In October 2003 Shagari announced that the Federal Government had approved N10.7 billion for water projects across the country. He said the government had completed 2,500 water projects nationwide, but about 195 other water projects were still under construction.

In February 2004, Shagari said that an N677 million contract awarded to a Korean company in May 2002 to build the Inkari Dam in Akwa Ibom State had been transferred to a Nigerian company. The Koreans, who moved to site in January 2003, had been deported. The N191 million contract for the Sabke Dam in Katsina State had also been transferred, and the project was near completion.
In May 2005 Shagari said the Federal Government had spent over N180 billion on water supply from 1999 to the end of 2004, and water supply coverage had increased in this period from 35% to almost 65%.
Shagari retained his ministry in a major cabinet shake-up in July 2005.
In September 2005, Obasanjo wrote a commendation letter to Shagari in which he said minister had demonstrated humility, vision and patriotism in ensuring that communities across the country gained potable water.
In October 2005 Shagari accepted a free-aid offer from China to help Nigeria to drill 598 boreholes in Abuja and 18 states.

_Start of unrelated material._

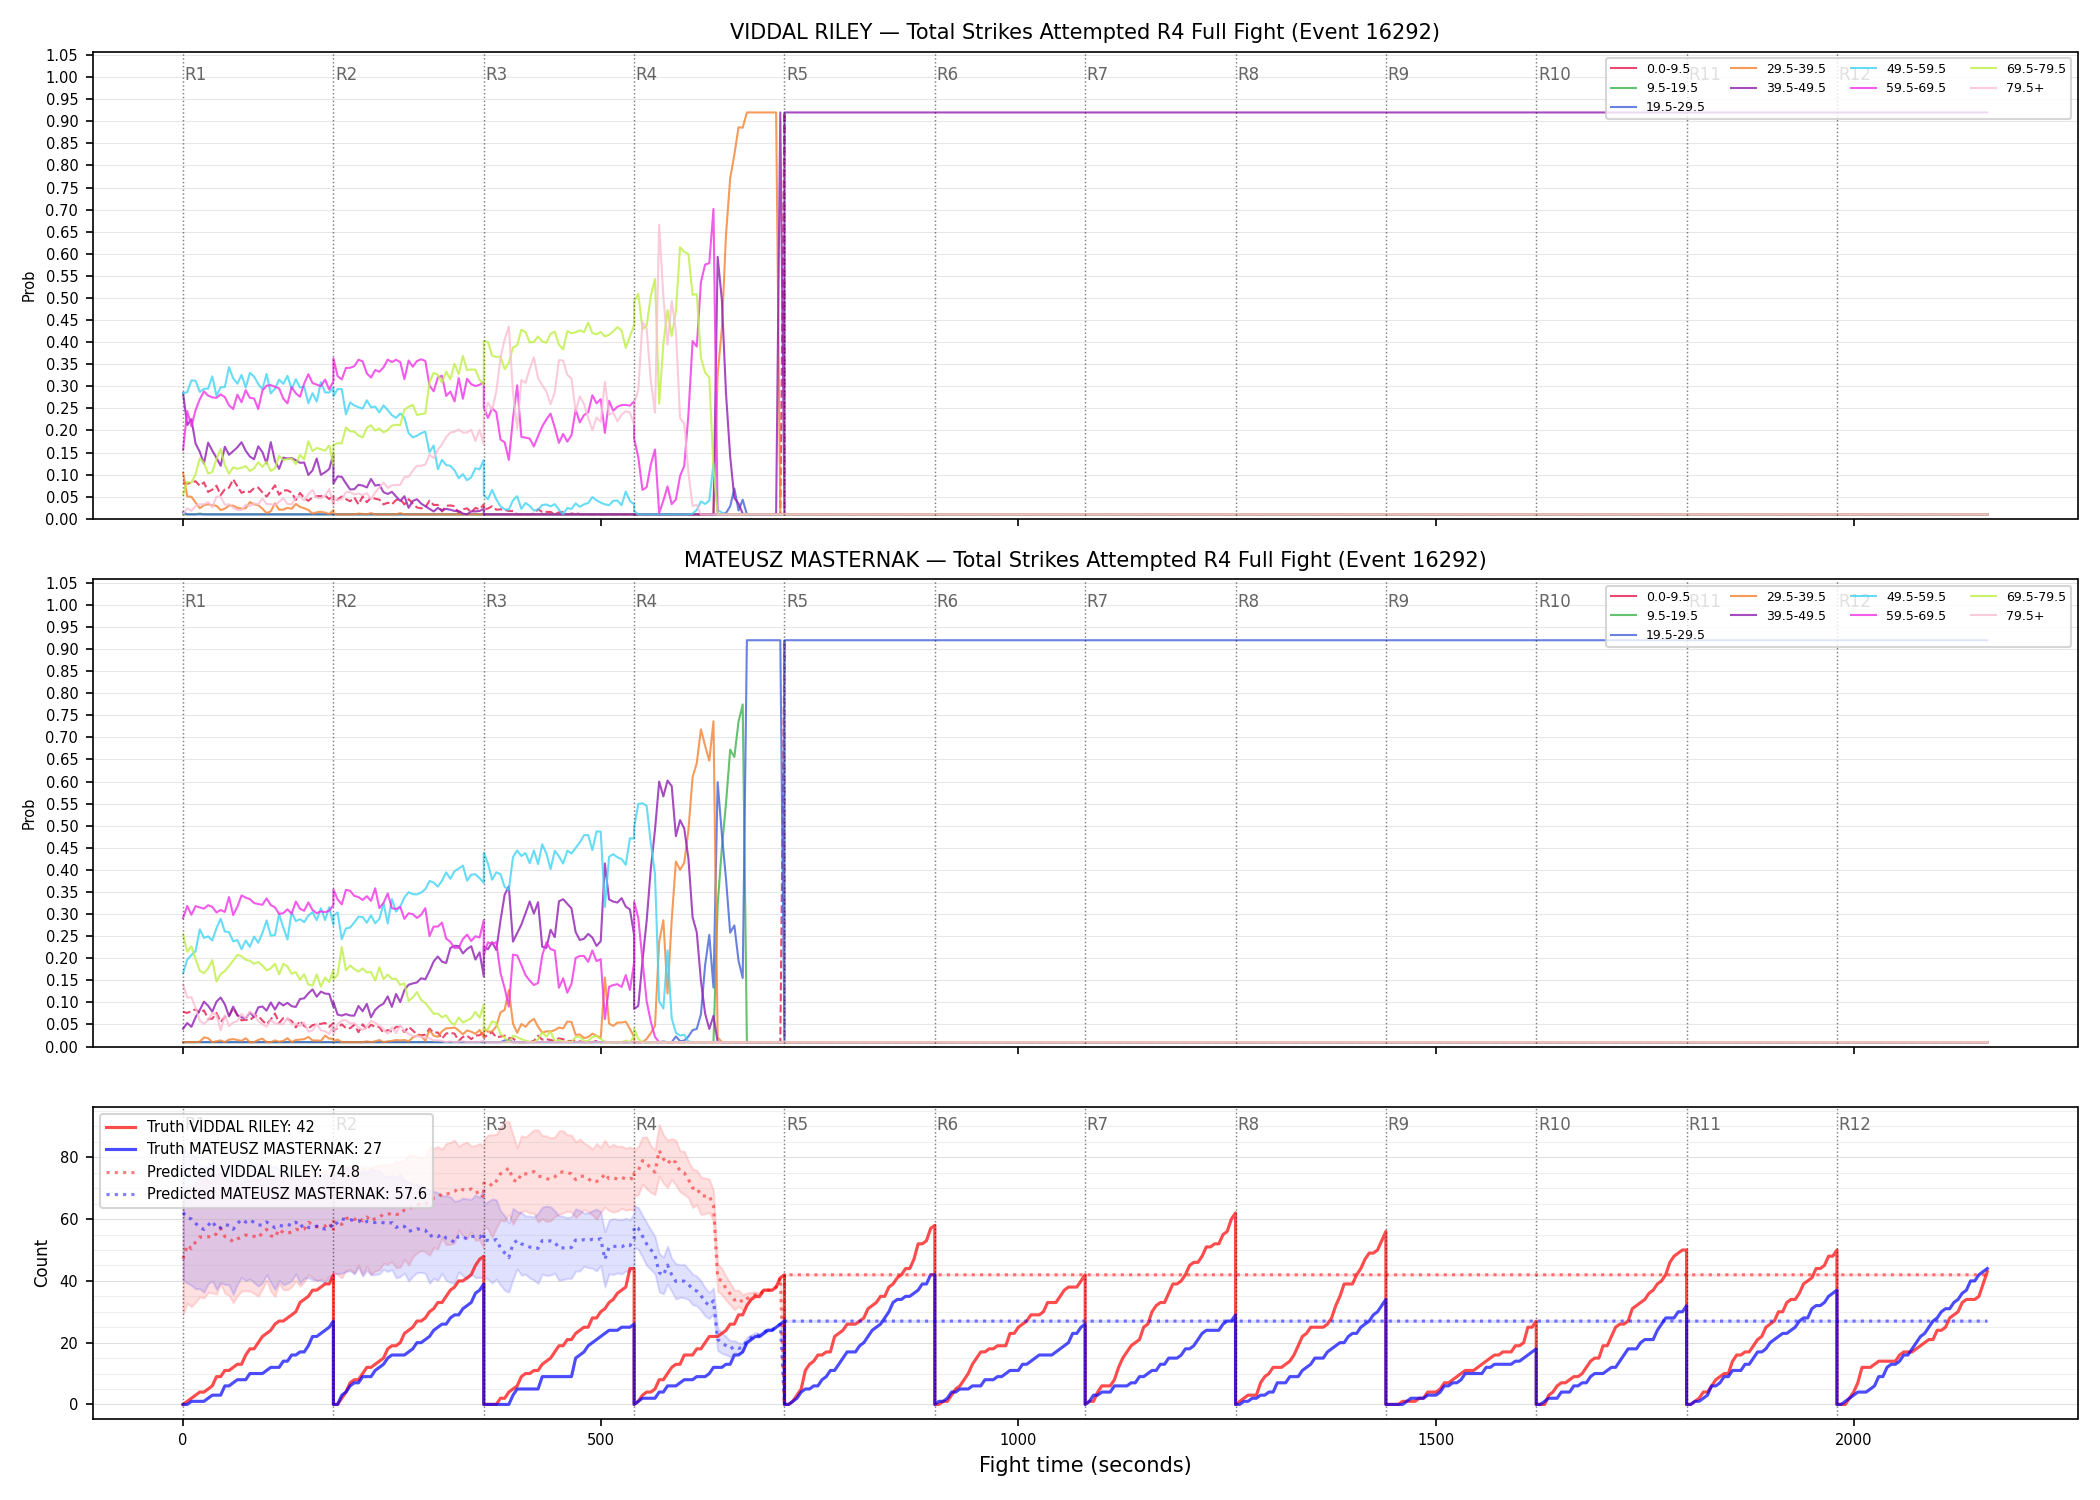Select the Predicted VIDDAL RILEY: 74.8 legend entry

In January 2006, former Lagos State police commissioner Abubakar Tsav claimed that the authorities had embezzled N240 million given to Benue State to improve water supply in Makurdi. Shagari said the allegation was unfounded.
In June 2006, Shagari said the government had surpassed the Millennium Development Goals target for water supply by about 10%.
In a cabinet reshuffle on 10 January 2007, Shagari was released to run for Governor of Sokoto State in the April 2007 elections, and his ministry was merged into the Ministry of Agriculture and Water Resources under Adamu Bello.

==Deputy Governor of Sokoto State==

Shagari was nominated by the People's Democratic Party (PDP) as its gubernatorial candidate for Sokoto State in the 2007 elections.
He polled 2,701 votes while the two other contestants polled 447 and 431 votes.
However, after Aliyu Magatakarda Wamakko, who had been nominated as candidate for the All Nigeria Peoples Party (ANPP), crossed over to the PDP before the election, the PDP ruled that Shagari should run for Deputy Governor in partnership with Wamakko.
In April 2008, the Court of Appeal in Kaduna nullified the election of Wamakko and Shagari on the basis of irregularities in the registration process due to the last-minute changes.
After a re-run of the election, Wamakko and Shagari were reinstated in May 2008.

In April 2010, there were reports that former president Olusegun Obasanjo was pushing to have Shagari appointed vice-president to acting president Goodluck Jonathan, who had taken over after the extended illness of President Umaru Yar'Adua.
Other sources said that Shagari was Obasanjo's back-up choice after Adamu Bello of Adamawa State.